With the gold price already expected to pass the all time Dollar high this year, 2021 is forecast to have further gains and see new records set.

Many analysts believe gold will continue to rise and reach as high as $3,000 per troy ounce by the end of 2021. If gold matches the gains it made during the financial crisis in 2008 then this figure is certainly within reach, and the stage looks set for a gold bull run unseen in a decade.

Update 15/12/20 – Vaccine optimism and stock market highs have seen the gold price drop from the highs seen earlier in the year. Continuing economic damage however, and the measures necessary to combat it, are expected to continue supporting gold in 2021.

Goldman Sachs sees gold rising back above $2,000 per ounce in 2021, with a potential to hit a new record of $2,300 based on current conditions. Capital Economics however believes that current pressures will remain in 2021 as the service industry begins to open back up, with the gold price remaining around the $1,900 mark for the next year.

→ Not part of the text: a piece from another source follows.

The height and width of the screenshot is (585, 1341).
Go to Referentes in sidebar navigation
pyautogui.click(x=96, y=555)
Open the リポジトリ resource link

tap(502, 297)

Both Citibank, and Australia’s ANZ agree at a target of between $2,300 and $2,400 per ounce towards the latter half of 2021, with inflation and stalling recovery supporting gold prices.

Update 21/01/21: Forecasts have now largely split into two main schools of thought; that prices will remain around current levels, or that prices will experience another 20% rise over the course of the year.

Three institutions that are more conservative about the gold price are Capital.com, RBC Capital Markets, and the Bank of America. These believe the gold will continue to trade at around $1,800 - $2,000 per ounce, with fiscal stimulus and economic recovery spurring investors towards more risky assets like stocks.

More experts and organisations favour $2,300 per ounce though, and potentially higher prices. Metals Focus, GoldmanSachs, Citibank, Commerzbank, and Zero Hedge all point to another year of consistent gains for gold. These analysts believe that economic recovery and stimulus will lead to increasing inflation in 2021, and will push gold up to a new all-time Dollar high of around $2,300 per ounce.

2020 proved to be a year of unprecedented uncertainty, and 2021 still has further unknowns to come that could provide support for gold prices. After breaking the price record in August, forecasts suggest that 2021 could see further gold price records.